(Bloomberg) -- Vukile Property Fund Ltd., a South African real estate investment trust, raised its guidance for 2024 paced by a booming Spanish business that helped counter a deteriorating outlook at home.
The company’s funds-from-operations rose 11% in the six months through September, it said in a filing on Wednesday. Its properties in Spain had “negligible” vacancies, compared with 4.5% in South Africa, Vukile said.
Companies in Africa’s most-industrialized economy are reeling from inefficiencies at the state-run logistics firm and power utility. Electricity outages have prompted business to find ways to cut costs while spending more on running generators. Businesses also have to deal with borrowing costs that are at a 14-year high.
“This is getting to an ideal time in the property cycle to buy,” Chief Executive Officer Laurence Rapp said at a briefing in Johannesburg. “The frustration at the moment is that at the time when one should be buying there is limited access to capital. And when you can get it, it’s very expensive.”

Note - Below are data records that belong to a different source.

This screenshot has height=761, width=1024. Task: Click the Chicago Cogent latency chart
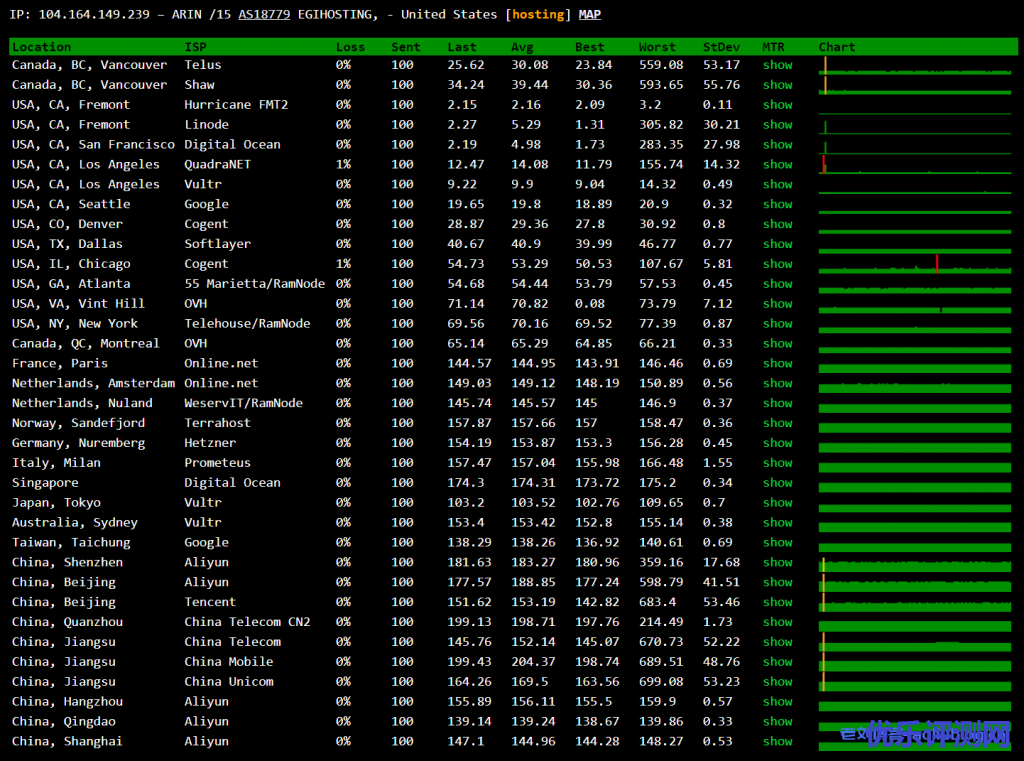(x=917, y=265)
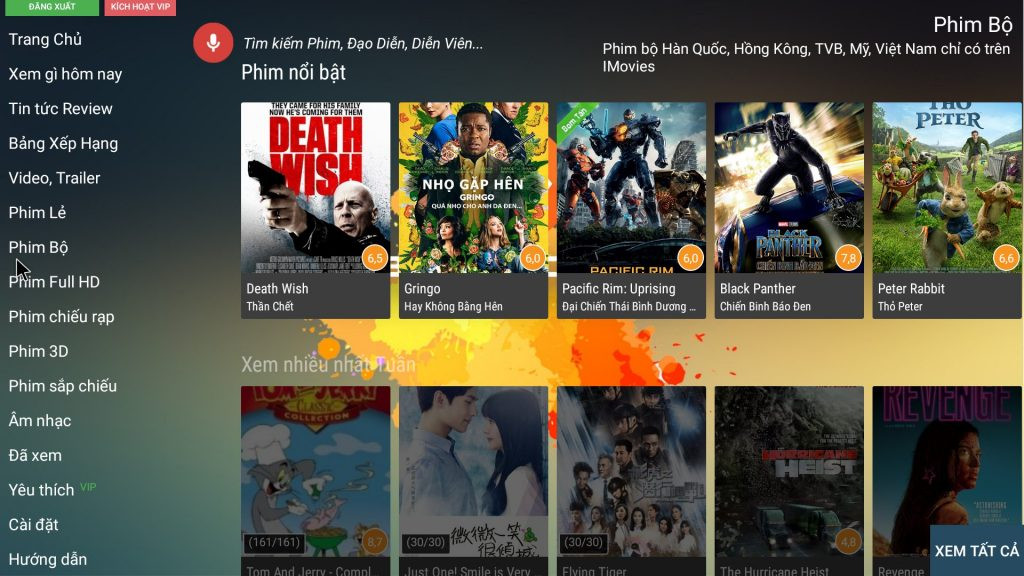Screen dimensions: 1024x576
Task: Click the 4,8 rating badge on Hurricane Heist
Action: point(848,542)
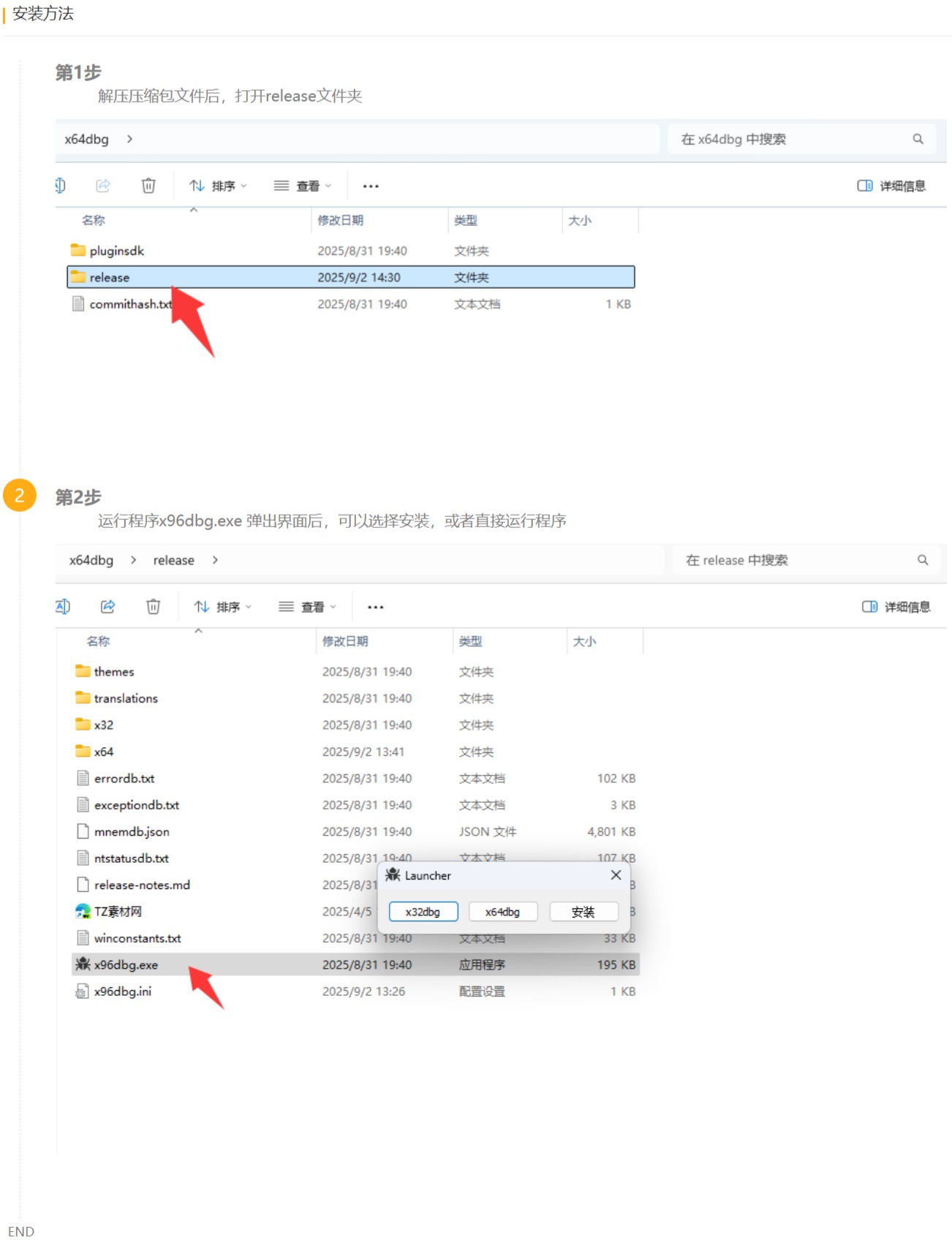Expand the 排序 sort dropdown in the upper toolbar
Image resolution: width=952 pixels, height=1243 pixels.
218,186
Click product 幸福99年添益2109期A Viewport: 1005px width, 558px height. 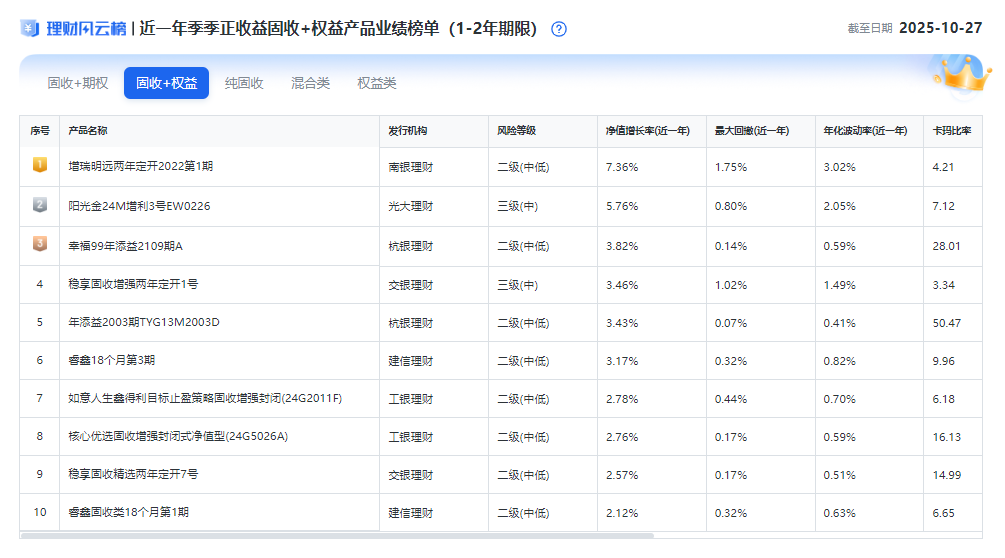click(125, 245)
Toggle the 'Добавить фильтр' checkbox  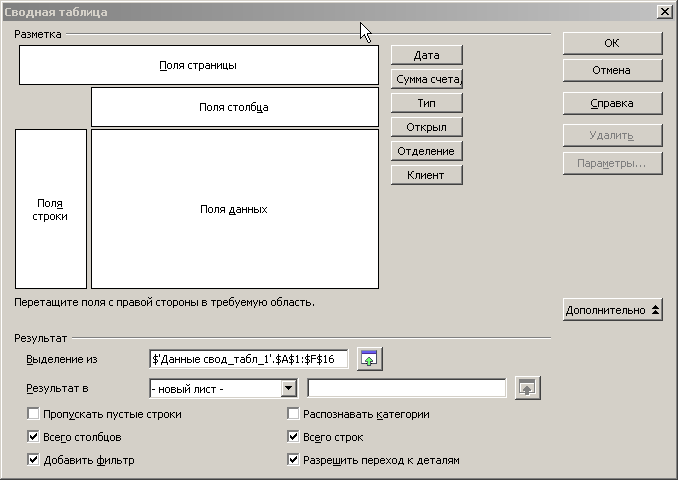click(34, 460)
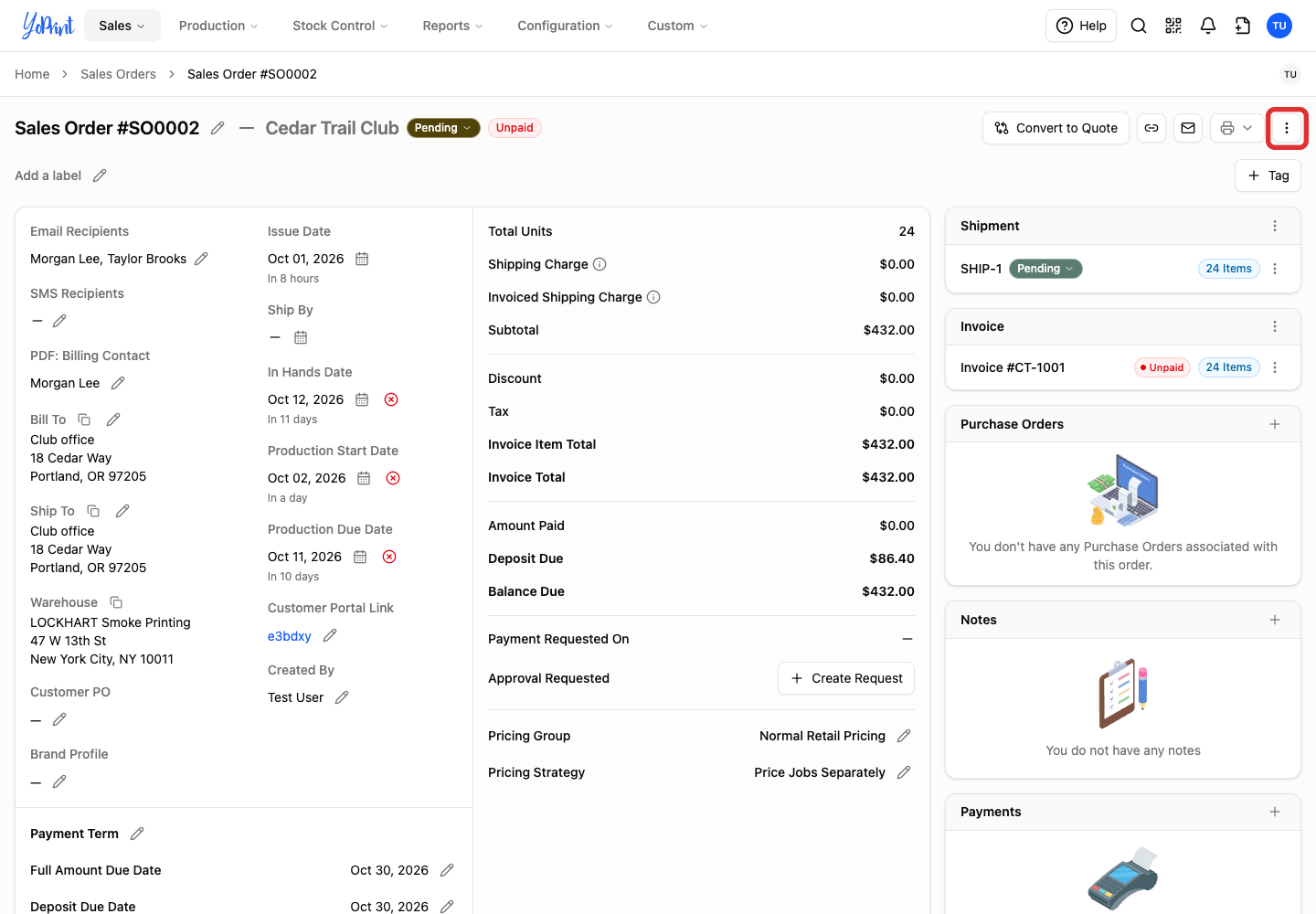Screen dimensions: 1316x914
Task: Add a new Purchase Order
Action: pyautogui.click(x=1275, y=424)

Vukile’s shares jumped as much as 5.6% in Johannesburg before paring gains.
Spain’s economy has been among Europe’s top performers since the global pandemic, buoyed by a strong rebound in tourism that’s been aided by unseasonably warm weather.
Given that little new capacity is coming to the market in Spain “where are the tenants gonna trade from? If not from my mall,” Rapp said.